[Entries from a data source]
----

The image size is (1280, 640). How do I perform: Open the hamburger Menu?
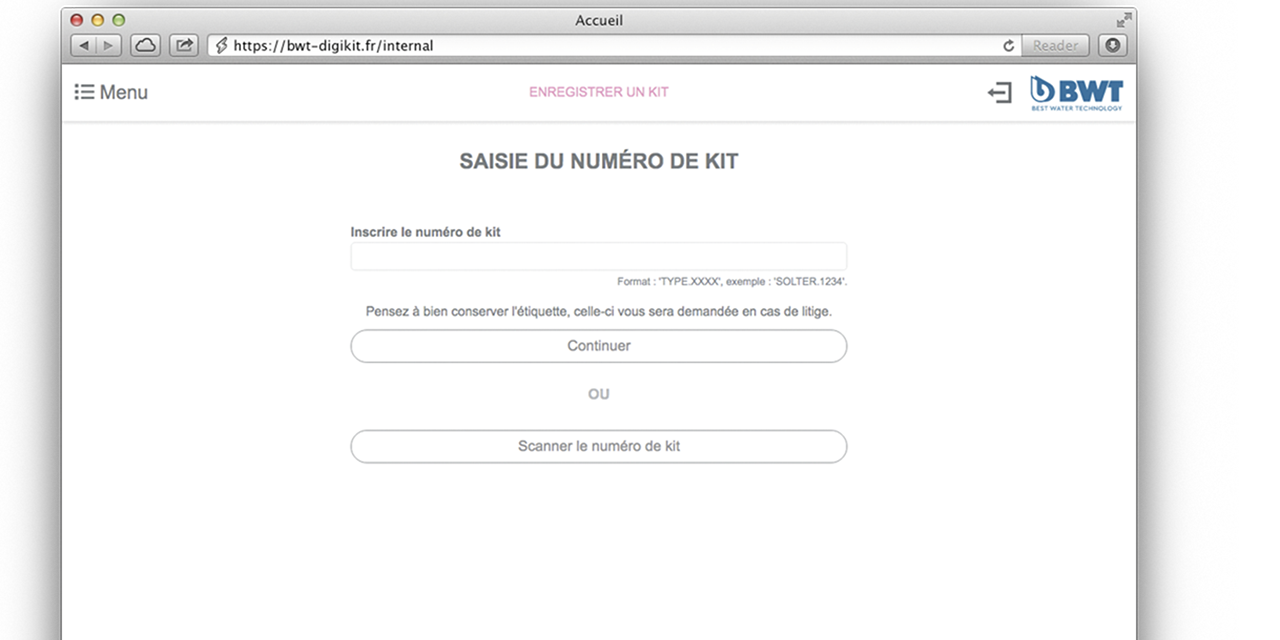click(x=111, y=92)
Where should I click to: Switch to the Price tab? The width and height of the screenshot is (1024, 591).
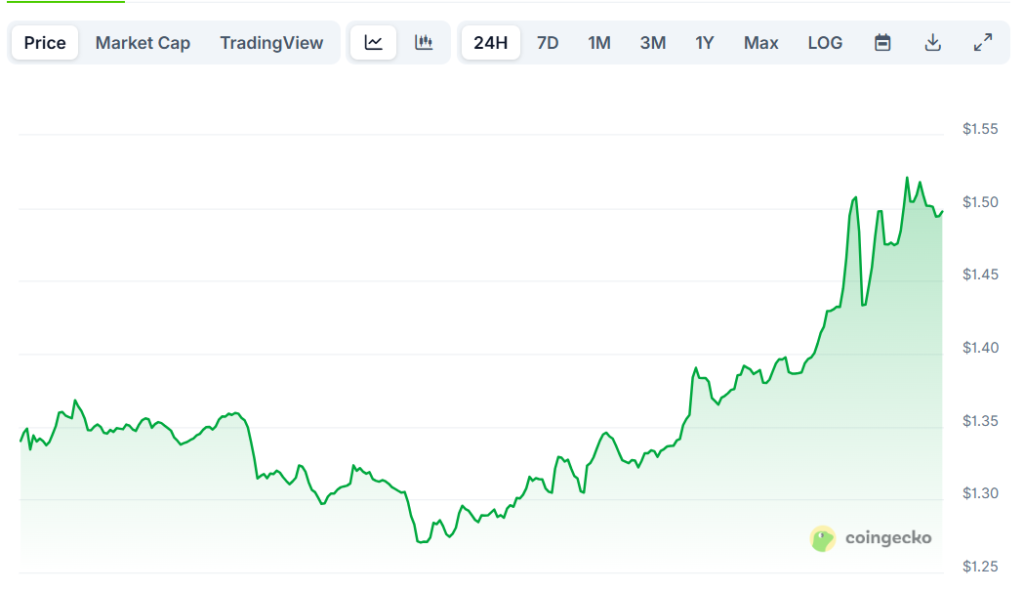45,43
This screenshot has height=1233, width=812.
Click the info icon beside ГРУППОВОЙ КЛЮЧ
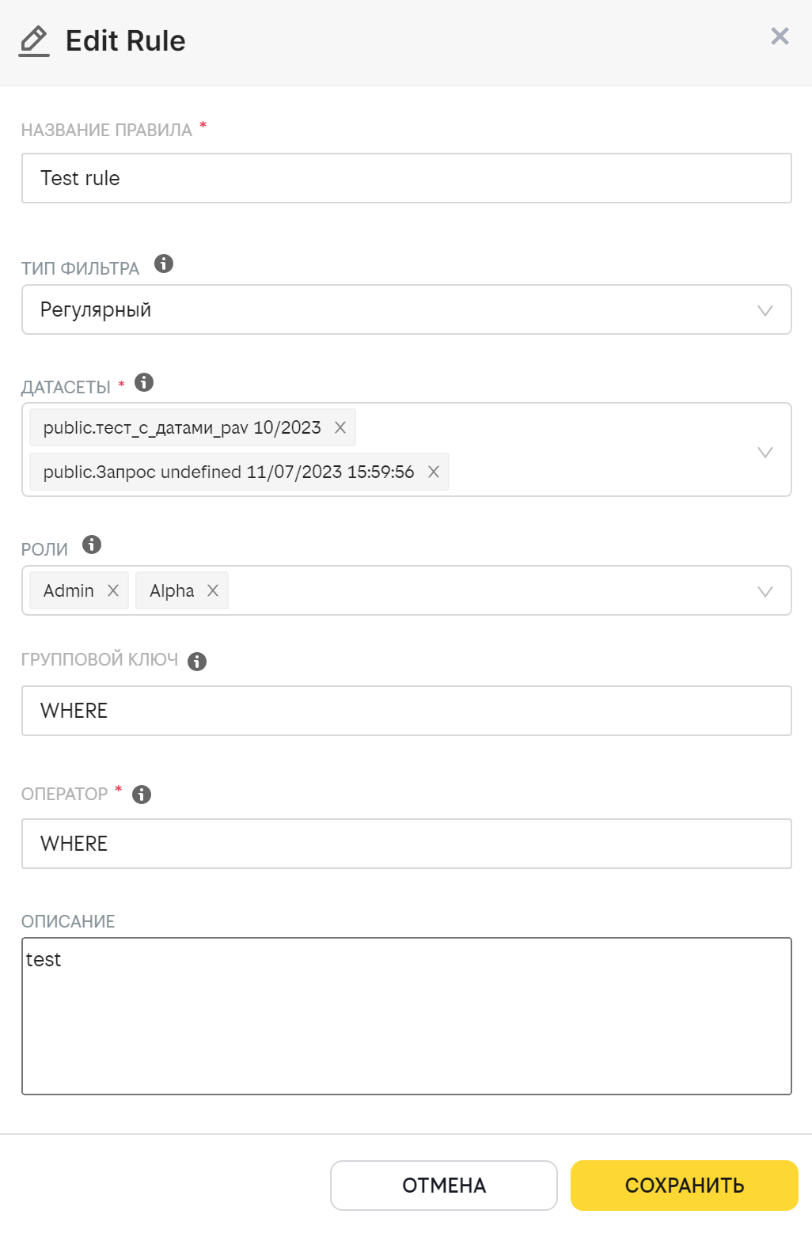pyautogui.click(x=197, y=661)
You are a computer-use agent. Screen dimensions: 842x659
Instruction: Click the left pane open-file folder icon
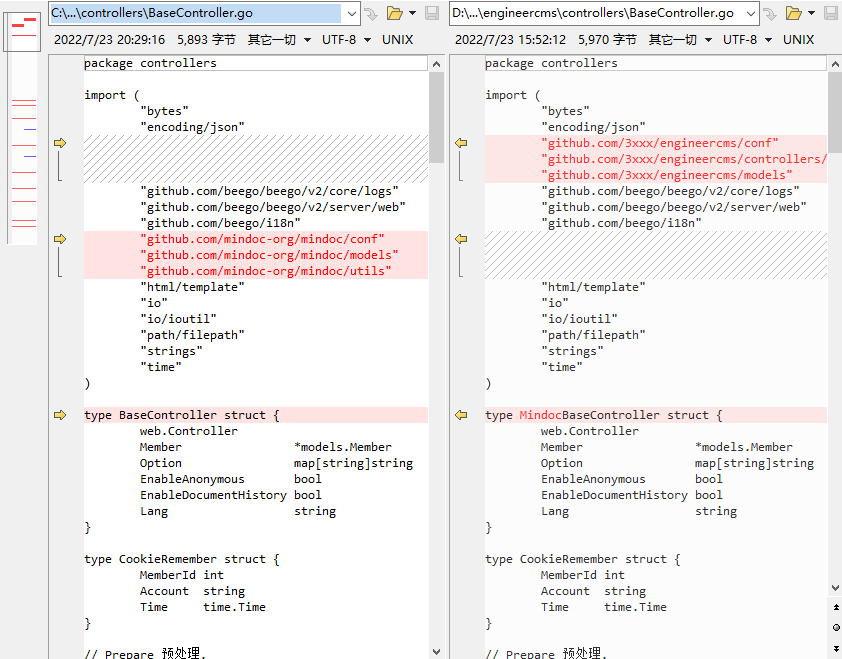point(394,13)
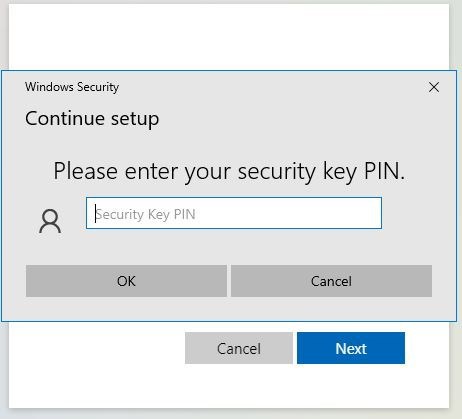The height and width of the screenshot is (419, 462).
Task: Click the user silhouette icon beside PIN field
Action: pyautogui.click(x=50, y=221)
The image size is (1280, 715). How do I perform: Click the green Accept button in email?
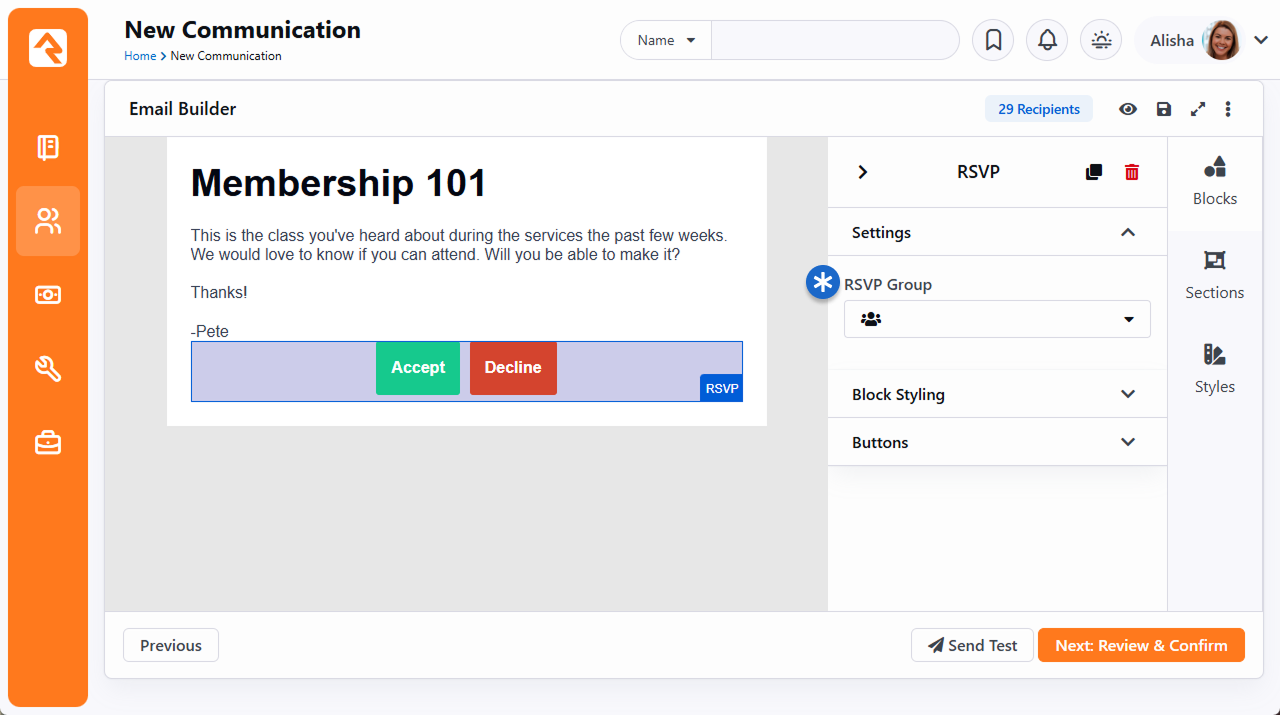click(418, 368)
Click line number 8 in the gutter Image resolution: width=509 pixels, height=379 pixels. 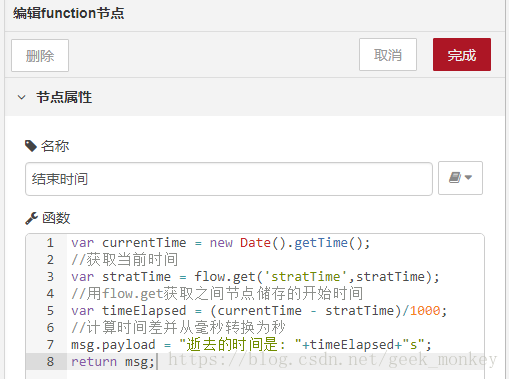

----

Please count how many lines of the entries above contain the word "size". Reply with the number alone.

**Final result**
2